Wonga Wetlands
 
Recent History

The following are excerpts from notes prepared by the previous owner of the Wonga site, (formerly "Riverdale") Mrs Margaret Pearce:

"In June 1901 my Grandparents, Jacob and Pauline Lobbe purchased 'Hillview', later renamed 'Riverdale'. Possibly the name changed following the 1917 flood. The house is said to have been erected in the 1880's.

The Camellia at the corner of the front verandah of the old house was so old that the late Tom Savige was unable to name it for me. The Wisteria which grew at the other end of the verandah was commented on for its beauty when blooming, visible from the road. Unfortunately, both these have now gone.

I can remember seeing my grandmother doing the washing in concrete troughs, boiling the clothes in a copper in the open near where the brick building now stands

I can remember watching in awe my grandfather working in the blacksmiths shed at the back of the lock-up shed. He had a portable saw mill and cut the slabs which formed the walls of the shed in which he did his blacksmithing (I still have his portable forge and anvil). He also cut all the post and rails which formed all the boundary fencing around Riverdale.

My mother was born in March 1910 followed by her brother, Walter.

I can remember going with Mum and John swimming and seeing young fish swimming over the sandbars. Different to nowadays.

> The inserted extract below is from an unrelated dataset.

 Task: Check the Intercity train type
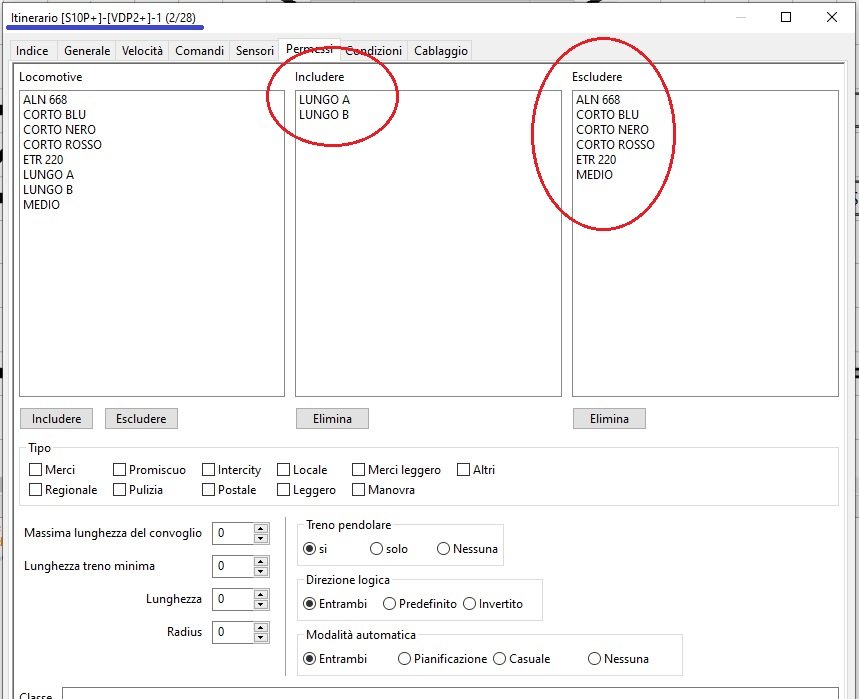tap(209, 470)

A platypus family used to live below the large steel tank at the pumphouse. Swans, pelicans, swamp hens, shags and of course hundreds of ducks as well as small birds in the bullrushes were to be seen. Of course one cannot forget the tiger and black snakes which were very plentiful.

The original Murray River flowed beside Waterview Lane, until the present creek eroded to such an extent that the River changed its course.

Prior to the erection of Dartmouth Dam it was not unusual to have floods annually, depending on winter and spring rainfall. While the Dartmouth Dam was filling floods became rarer, however we then had to suffer high water levels throughout summer/autumn for the irrigation flows. These caused extensive damage to river and creek banks by trees falling in."